AVAILABLE DATA:

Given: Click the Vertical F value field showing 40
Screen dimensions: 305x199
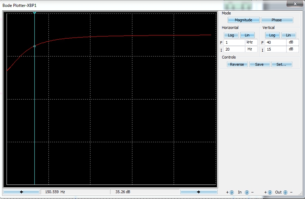Looking at the screenshot, I should point(275,42).
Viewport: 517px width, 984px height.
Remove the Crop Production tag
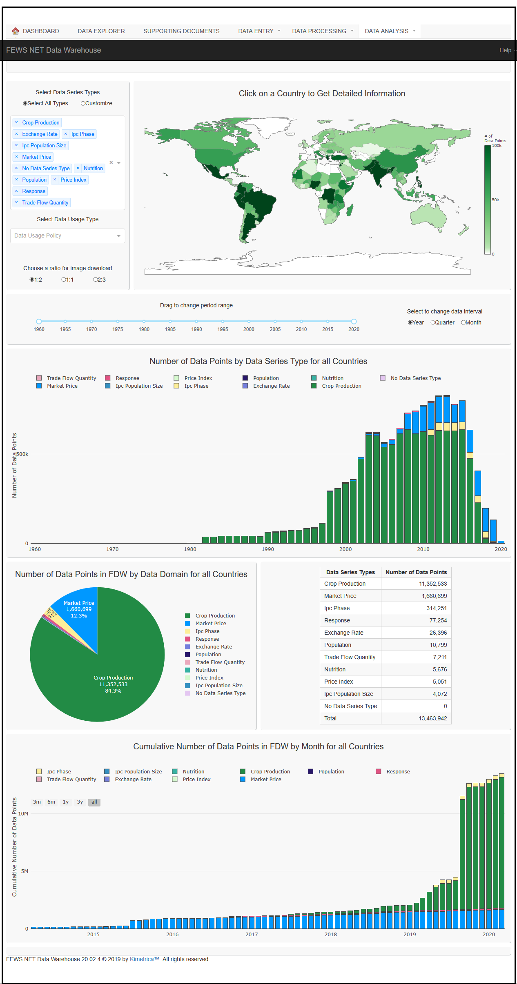16,122
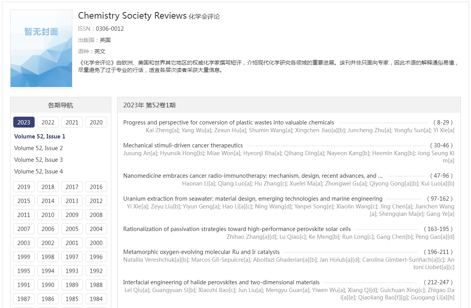471x308 pixels.
Task: Open plastic wastes conversion article
Action: coord(228,123)
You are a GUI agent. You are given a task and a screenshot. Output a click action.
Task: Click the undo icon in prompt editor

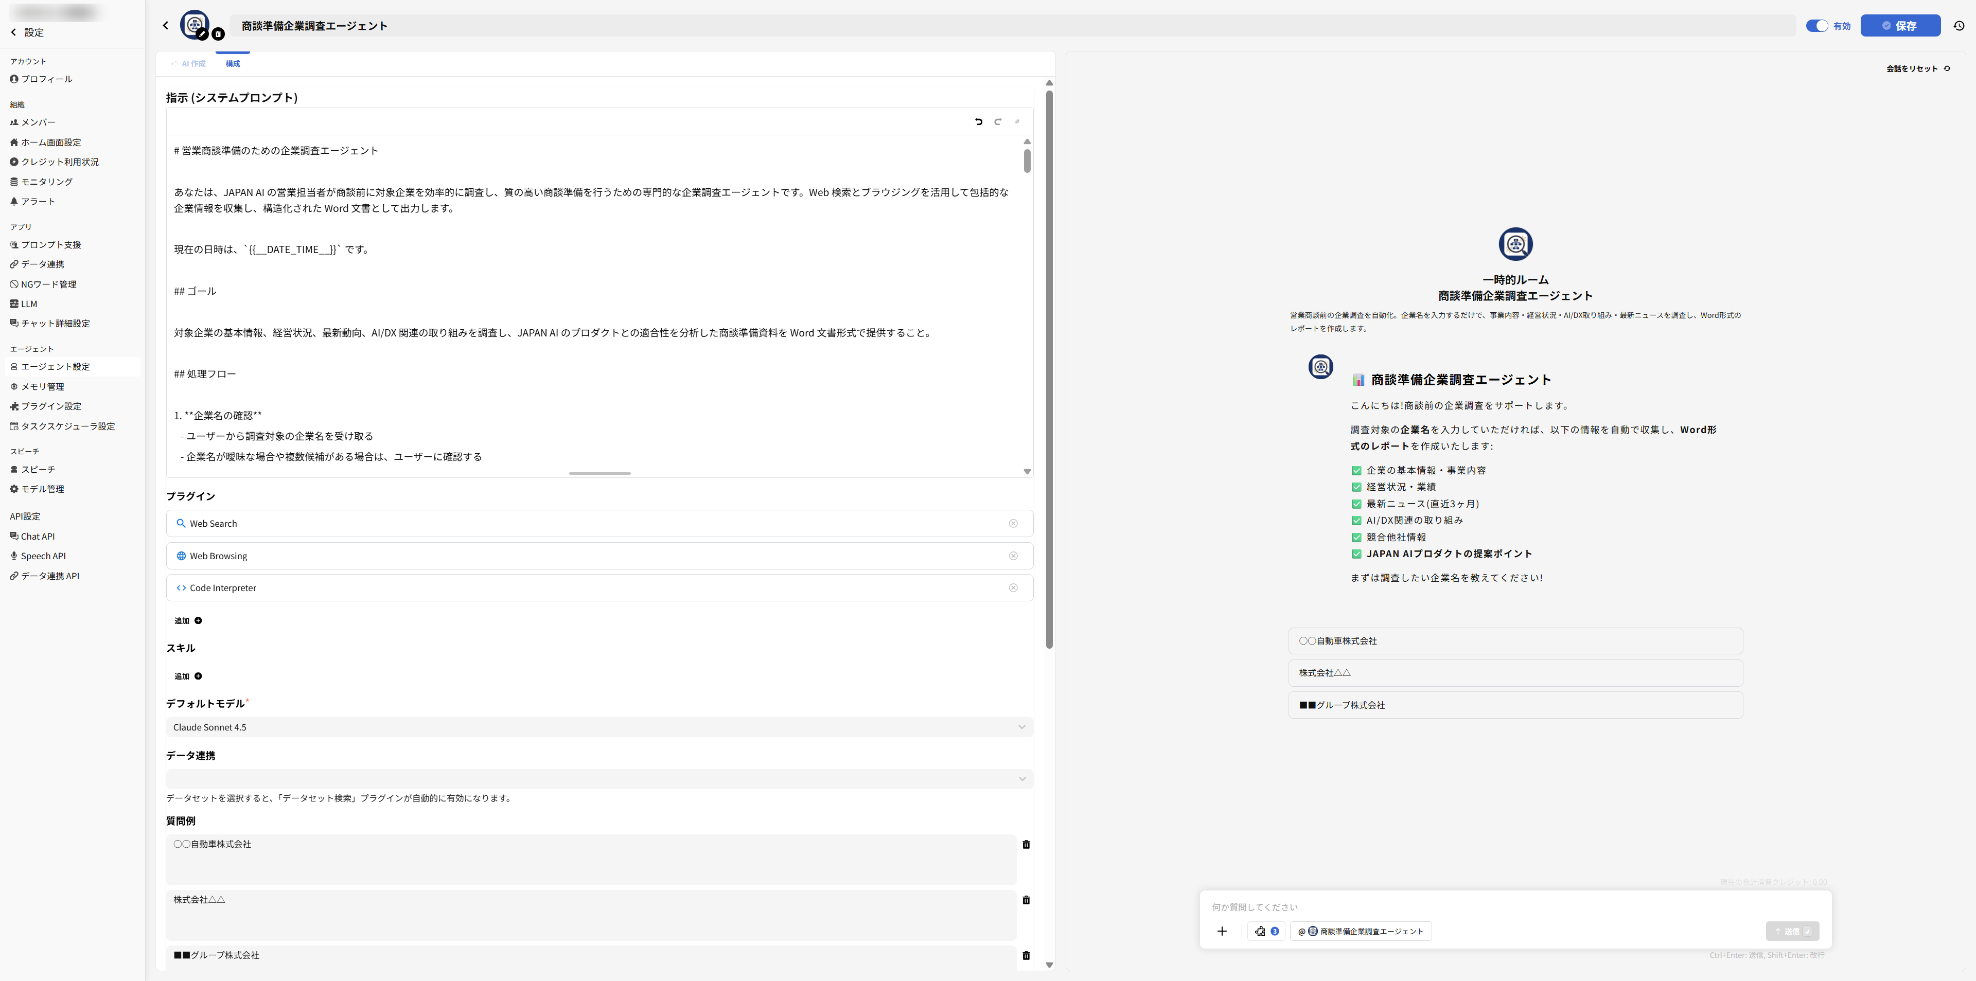click(x=979, y=121)
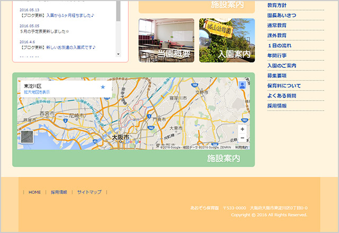
Task: Open the 入園案内 image tile
Action: [227, 40]
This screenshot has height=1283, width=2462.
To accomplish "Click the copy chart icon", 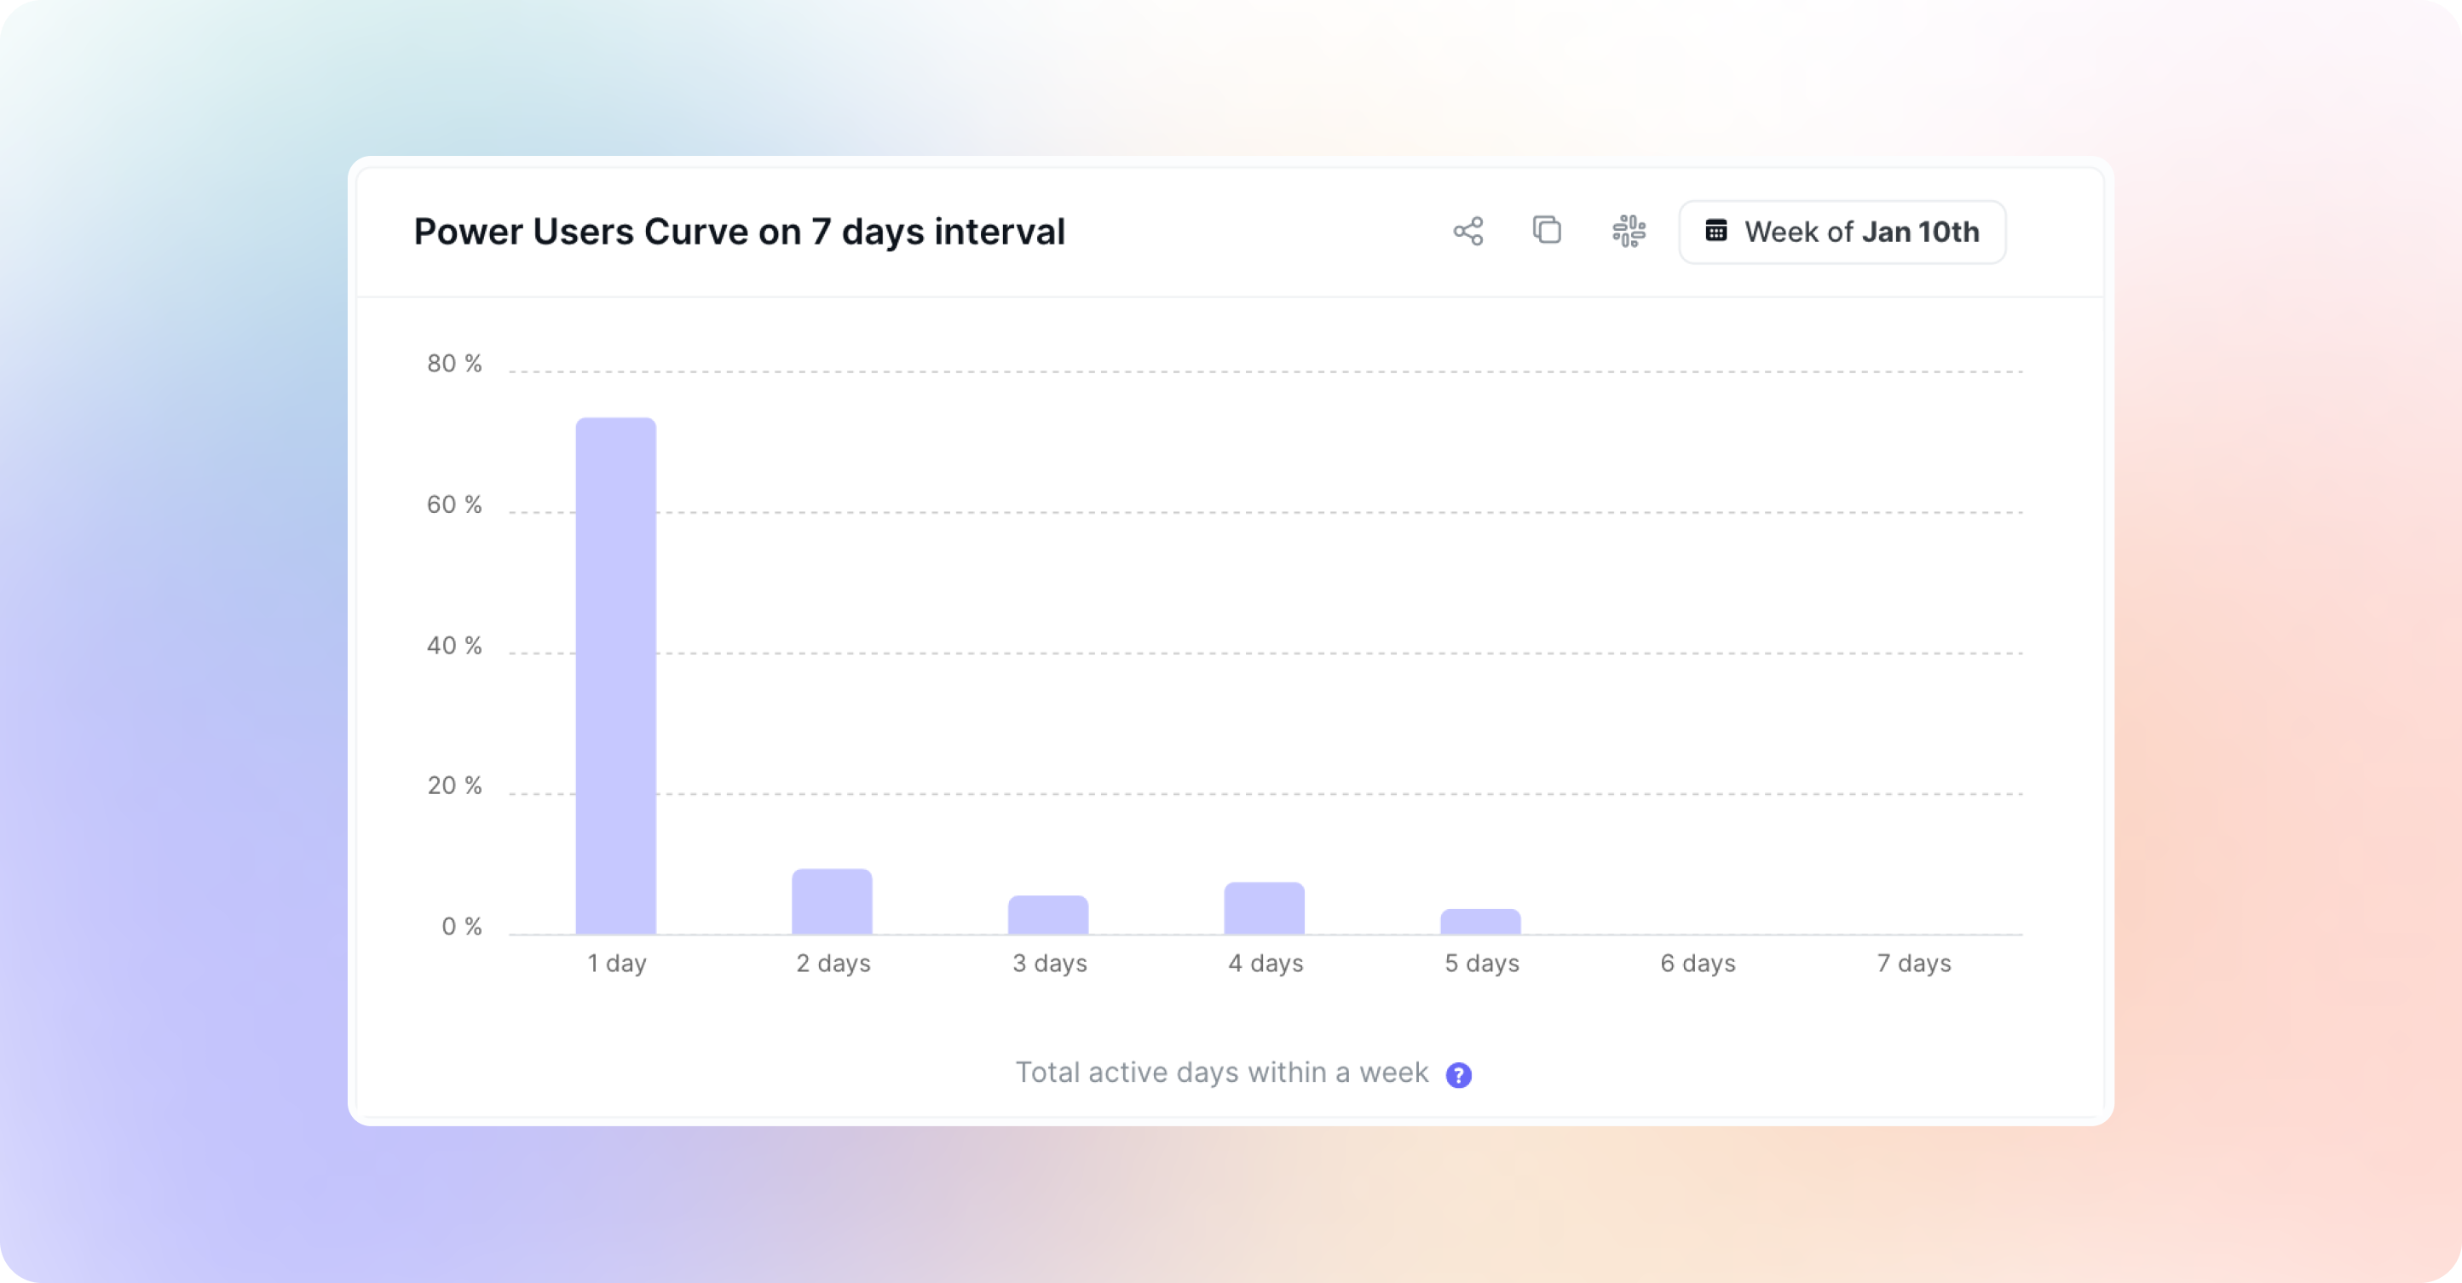I will [x=1547, y=230].
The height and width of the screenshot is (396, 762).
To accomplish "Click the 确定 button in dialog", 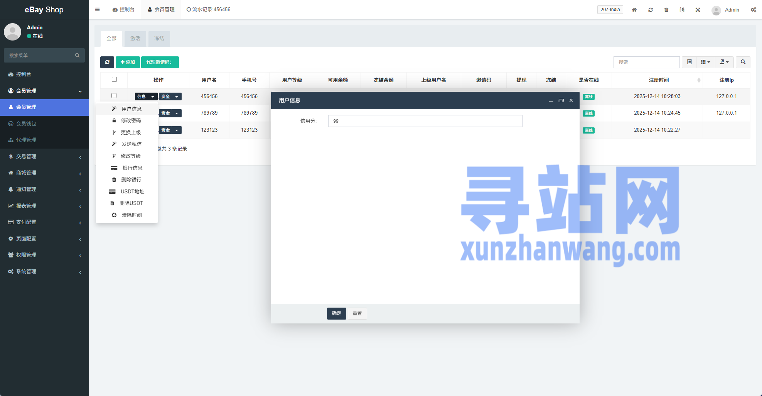I will pos(336,313).
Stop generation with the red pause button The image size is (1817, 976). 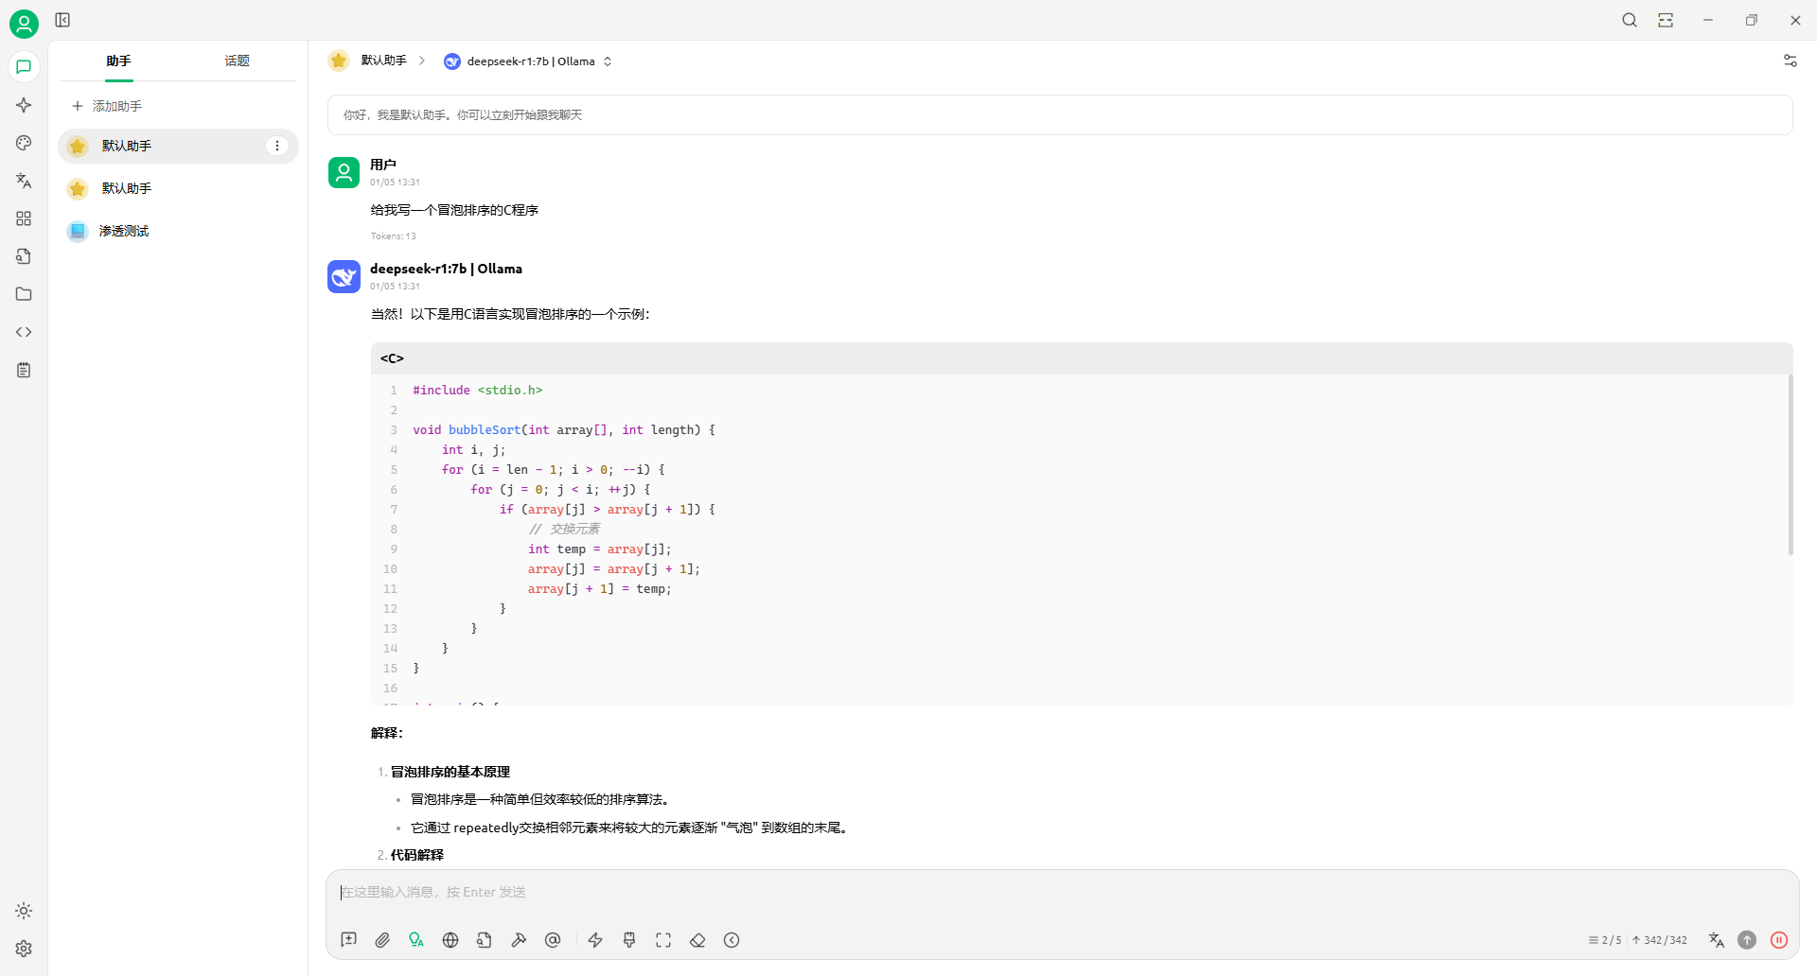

TASK STATEMENT:
Rename "Screen dimensions" to "Display size" in everything from the start of the rows down to the line containing "Looking at the", with both ends included. Change nothing else, and leave the pictures out of the answer.

SOLUTION TO THIS PROBLEM:
Given: Click the Vertical F value field showing 40
Display size: 305x199
Looking at the screenshot, I should point(275,42).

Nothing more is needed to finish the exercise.